----- Records provided -----

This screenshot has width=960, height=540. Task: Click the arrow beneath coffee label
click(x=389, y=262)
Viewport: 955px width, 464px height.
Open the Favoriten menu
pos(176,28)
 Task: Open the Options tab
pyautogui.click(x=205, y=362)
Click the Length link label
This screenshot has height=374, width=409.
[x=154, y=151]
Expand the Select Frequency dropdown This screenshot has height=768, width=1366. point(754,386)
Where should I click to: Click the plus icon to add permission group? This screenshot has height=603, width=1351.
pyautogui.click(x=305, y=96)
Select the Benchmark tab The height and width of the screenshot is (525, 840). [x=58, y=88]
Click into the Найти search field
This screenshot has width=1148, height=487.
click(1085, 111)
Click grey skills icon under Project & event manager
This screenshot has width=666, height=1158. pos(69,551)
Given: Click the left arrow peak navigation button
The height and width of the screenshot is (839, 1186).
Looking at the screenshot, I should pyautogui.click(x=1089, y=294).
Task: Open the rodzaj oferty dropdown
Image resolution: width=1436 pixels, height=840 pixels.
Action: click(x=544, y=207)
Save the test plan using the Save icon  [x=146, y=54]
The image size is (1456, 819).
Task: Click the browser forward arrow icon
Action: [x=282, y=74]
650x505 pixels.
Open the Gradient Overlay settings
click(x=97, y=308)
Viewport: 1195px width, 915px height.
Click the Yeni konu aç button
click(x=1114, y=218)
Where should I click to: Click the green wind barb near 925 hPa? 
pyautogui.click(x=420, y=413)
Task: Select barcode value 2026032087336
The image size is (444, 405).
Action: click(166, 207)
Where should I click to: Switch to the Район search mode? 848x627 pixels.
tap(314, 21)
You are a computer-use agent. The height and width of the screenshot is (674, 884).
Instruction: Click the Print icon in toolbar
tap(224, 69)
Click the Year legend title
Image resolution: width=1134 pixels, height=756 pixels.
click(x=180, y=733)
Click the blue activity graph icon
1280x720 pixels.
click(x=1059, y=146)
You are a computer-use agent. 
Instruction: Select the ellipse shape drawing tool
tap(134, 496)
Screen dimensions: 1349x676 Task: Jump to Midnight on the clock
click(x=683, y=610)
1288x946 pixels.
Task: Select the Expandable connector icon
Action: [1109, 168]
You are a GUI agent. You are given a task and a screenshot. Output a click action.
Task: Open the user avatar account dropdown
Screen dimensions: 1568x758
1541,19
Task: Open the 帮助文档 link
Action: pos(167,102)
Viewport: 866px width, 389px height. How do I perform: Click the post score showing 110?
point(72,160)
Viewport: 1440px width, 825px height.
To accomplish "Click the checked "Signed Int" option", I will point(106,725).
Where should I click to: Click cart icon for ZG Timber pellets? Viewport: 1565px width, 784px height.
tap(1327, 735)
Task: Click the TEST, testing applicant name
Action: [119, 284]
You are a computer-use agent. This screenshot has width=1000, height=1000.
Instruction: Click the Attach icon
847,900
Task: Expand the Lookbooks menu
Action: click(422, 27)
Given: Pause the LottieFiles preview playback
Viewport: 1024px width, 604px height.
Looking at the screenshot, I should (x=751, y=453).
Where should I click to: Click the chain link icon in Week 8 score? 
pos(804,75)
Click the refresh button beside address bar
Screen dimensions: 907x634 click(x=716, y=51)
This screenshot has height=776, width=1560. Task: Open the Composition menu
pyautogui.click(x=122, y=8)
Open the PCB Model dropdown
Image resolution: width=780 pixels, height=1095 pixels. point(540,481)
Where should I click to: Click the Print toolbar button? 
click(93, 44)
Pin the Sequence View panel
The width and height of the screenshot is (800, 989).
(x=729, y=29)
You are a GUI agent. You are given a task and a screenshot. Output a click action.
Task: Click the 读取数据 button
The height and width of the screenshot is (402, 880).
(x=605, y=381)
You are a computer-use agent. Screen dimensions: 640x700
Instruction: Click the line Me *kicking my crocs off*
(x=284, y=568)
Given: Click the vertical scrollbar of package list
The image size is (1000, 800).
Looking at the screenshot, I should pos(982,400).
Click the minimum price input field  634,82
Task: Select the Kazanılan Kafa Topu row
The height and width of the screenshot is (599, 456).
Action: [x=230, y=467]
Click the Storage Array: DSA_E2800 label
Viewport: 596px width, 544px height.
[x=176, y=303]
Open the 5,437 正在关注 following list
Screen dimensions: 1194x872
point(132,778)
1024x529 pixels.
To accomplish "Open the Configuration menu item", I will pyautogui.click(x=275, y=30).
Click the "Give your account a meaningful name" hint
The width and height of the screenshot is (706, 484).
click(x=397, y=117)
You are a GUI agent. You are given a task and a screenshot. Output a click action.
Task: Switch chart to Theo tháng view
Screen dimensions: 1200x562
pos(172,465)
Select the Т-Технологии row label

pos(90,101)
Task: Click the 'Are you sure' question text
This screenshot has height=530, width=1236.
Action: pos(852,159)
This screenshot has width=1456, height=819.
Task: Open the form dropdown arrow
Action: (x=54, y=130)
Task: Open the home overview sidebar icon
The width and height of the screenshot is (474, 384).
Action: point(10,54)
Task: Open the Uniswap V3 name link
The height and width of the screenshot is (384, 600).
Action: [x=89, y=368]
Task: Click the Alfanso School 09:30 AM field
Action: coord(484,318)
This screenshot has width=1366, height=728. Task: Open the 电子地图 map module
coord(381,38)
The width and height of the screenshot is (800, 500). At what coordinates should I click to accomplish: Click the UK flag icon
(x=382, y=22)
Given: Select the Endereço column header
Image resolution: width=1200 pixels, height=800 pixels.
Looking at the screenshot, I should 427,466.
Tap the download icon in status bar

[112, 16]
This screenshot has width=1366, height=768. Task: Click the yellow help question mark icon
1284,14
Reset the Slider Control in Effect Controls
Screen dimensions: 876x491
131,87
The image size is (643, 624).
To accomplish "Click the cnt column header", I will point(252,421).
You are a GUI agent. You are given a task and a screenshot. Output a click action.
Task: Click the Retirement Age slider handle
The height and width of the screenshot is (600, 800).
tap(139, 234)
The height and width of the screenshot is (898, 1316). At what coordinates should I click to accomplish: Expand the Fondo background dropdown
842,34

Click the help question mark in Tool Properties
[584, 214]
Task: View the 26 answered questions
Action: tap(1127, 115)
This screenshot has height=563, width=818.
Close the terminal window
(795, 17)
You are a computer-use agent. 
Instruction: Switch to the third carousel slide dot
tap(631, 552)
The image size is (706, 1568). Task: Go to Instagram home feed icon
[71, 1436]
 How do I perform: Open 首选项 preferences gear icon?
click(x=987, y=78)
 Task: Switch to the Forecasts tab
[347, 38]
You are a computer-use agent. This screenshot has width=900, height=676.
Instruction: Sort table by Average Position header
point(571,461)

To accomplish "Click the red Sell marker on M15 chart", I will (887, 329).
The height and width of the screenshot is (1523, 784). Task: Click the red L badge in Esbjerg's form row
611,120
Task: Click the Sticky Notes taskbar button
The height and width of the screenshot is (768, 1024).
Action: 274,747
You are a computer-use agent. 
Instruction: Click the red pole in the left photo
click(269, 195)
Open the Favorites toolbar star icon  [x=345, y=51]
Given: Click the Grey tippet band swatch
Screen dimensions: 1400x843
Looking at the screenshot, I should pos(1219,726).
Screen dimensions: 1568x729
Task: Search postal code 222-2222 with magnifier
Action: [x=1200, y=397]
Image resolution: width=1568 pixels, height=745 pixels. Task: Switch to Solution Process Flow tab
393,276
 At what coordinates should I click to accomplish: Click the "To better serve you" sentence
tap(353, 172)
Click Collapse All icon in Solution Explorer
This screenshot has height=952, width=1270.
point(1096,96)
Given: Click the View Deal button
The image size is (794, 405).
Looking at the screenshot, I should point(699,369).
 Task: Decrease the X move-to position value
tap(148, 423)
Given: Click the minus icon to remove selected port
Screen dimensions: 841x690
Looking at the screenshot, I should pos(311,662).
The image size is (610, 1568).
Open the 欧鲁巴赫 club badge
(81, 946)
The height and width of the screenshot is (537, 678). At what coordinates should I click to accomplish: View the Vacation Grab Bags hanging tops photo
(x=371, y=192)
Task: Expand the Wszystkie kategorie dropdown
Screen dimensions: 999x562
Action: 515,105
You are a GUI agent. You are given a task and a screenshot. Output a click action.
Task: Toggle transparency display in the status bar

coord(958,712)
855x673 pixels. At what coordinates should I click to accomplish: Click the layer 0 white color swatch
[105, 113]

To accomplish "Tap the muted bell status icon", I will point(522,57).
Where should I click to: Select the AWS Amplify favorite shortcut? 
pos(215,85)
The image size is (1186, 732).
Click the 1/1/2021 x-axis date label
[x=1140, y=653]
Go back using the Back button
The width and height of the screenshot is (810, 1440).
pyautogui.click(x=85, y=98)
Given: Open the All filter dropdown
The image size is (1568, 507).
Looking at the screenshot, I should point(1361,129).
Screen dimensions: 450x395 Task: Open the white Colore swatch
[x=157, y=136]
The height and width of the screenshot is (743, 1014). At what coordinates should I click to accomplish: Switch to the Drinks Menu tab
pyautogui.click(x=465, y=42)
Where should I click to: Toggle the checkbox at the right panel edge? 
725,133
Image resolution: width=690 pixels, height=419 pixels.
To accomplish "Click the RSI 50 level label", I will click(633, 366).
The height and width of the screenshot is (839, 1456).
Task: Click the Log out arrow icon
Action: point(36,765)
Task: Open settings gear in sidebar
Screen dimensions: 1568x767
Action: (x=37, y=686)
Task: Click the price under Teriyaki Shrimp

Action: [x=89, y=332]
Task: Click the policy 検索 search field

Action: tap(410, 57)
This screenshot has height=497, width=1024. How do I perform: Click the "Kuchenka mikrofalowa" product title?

-----

__Prompt__. Among the entries, find every line holding "chart" and return it.

__Response__.
Task: Switch chart to Theo tháng view
To accomplish "Click the red Sell marker on M15 chart", I will (887, 329).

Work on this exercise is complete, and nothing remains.